> _Your assignment_:
From the first line onward, reproduce the records exactly; the final line to include is the one holding "[Our Brothers - The".

> _Input data_:
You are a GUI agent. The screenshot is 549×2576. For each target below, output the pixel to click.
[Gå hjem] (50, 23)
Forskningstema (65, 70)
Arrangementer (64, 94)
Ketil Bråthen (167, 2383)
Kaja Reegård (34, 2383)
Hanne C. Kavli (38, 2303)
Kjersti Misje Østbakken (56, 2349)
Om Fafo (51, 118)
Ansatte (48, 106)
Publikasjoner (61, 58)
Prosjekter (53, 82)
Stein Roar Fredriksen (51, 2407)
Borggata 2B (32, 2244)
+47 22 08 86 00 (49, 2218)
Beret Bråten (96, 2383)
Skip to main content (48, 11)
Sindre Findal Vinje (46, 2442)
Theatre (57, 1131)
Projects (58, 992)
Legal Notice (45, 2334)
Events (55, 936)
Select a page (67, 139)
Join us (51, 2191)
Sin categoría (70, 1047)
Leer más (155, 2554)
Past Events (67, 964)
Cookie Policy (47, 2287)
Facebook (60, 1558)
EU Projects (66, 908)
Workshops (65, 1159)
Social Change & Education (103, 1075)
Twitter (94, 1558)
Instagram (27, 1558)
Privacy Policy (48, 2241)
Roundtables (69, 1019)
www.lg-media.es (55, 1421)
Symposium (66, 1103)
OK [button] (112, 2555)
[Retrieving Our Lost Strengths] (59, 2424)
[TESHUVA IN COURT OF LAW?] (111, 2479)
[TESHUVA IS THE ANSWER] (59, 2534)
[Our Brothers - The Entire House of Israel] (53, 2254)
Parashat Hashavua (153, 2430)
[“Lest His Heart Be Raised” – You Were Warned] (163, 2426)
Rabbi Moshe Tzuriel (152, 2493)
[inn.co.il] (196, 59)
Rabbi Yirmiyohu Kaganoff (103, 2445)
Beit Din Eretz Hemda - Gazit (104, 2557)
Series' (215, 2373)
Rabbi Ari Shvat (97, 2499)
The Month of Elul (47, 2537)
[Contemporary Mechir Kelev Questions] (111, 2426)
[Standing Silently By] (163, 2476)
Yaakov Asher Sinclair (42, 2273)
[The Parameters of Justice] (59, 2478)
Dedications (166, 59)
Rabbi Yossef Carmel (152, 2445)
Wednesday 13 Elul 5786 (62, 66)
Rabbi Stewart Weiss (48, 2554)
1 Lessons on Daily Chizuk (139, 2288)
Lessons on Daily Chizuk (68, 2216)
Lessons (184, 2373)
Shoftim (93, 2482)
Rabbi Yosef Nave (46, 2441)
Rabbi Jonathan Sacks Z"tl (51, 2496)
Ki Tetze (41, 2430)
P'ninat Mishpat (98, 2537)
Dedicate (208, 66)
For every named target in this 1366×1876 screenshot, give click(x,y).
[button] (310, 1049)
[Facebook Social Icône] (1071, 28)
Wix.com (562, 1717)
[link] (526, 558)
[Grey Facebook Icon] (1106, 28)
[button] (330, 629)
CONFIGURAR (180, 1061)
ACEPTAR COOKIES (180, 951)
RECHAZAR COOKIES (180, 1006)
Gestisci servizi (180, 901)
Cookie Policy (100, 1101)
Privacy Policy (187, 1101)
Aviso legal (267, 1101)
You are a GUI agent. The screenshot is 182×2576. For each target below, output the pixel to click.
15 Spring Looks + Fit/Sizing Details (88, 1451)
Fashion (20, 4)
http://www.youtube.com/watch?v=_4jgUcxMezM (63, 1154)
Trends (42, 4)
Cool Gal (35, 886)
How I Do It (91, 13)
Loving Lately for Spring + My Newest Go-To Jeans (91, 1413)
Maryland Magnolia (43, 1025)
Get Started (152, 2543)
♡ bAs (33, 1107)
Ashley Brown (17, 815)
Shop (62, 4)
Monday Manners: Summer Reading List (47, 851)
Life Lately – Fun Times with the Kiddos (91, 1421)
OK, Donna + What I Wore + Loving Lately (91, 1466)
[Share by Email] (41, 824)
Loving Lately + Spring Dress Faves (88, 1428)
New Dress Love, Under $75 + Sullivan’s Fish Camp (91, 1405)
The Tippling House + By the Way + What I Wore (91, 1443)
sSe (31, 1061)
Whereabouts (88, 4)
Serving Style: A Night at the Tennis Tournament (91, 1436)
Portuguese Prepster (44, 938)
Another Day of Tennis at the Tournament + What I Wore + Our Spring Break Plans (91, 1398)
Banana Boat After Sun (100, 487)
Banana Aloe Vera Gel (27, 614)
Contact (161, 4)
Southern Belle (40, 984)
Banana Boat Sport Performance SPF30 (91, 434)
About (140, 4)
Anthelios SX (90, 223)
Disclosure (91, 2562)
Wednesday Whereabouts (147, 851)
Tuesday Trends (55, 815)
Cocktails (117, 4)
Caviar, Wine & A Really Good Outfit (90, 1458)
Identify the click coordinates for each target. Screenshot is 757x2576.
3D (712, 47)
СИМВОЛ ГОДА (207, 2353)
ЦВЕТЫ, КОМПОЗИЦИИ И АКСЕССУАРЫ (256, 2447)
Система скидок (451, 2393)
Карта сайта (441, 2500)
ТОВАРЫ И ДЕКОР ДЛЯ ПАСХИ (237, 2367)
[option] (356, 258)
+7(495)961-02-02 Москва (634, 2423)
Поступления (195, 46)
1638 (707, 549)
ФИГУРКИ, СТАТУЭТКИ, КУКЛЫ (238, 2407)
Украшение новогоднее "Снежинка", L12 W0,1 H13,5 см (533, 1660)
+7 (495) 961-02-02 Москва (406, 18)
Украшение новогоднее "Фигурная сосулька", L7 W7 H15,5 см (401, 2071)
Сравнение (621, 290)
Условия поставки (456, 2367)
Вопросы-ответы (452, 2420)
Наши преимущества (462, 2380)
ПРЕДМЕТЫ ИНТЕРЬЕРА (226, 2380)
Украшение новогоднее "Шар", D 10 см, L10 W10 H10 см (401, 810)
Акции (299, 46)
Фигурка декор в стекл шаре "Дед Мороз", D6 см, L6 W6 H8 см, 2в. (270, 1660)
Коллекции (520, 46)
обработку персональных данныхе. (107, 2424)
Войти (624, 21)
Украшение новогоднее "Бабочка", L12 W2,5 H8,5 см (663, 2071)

> _Reply to the task_:
You are a GUI agent. The screenshot is 549×2576. For each target below, output the pixel to click.
[Gå hjem] (50, 23)
Forskningstema (65, 70)
Arrangementer (64, 94)
Ketil Bråthen (167, 2383)
Kaja Reegård (34, 2383)
Hanne C. Kavli (38, 2303)
Kjersti Misje Østbakken (56, 2349)
Om Fafo (51, 118)
Ansatte (48, 106)
Publikasjoner (61, 58)
Prosjekter (53, 82)
Stein Roar Fredriksen (51, 2407)
Borggata 2B (32, 2244)
+47 22 08 86 00 (49, 2218)
Beret Bråten (96, 2383)
Skip to main content (48, 11)
Sindre Findal Vinje (46, 2442)
Theatre (57, 1131)
Projects (58, 992)
Legal Notice (45, 2334)
Events (55, 936)
Select a page (67, 139)
Join us (51, 2191)
Sin categoría (70, 1047)
Leer más (155, 2554)
Past Events (67, 964)
Cookie Policy (47, 2287)
Facebook (60, 1558)
EU Projects (66, 908)
Workshops (65, 1159)
Social Change & Education (103, 1075)
Twitter (94, 1558)
Instagram (27, 1558)
Privacy Policy (48, 2241)
Roundtables (69, 1019)
www.lg-media.es (55, 1421)
Symposium (66, 1103)
OK [button] (112, 2555)
[Retrieving Our Lost Strengths] (59, 2424)
[TESHUVA IN COURT OF LAW?] (111, 2479)
[TESHUVA IS THE ANSWER] (59, 2534)
[Our Brothers - The Entire House of Israel] (53, 2254)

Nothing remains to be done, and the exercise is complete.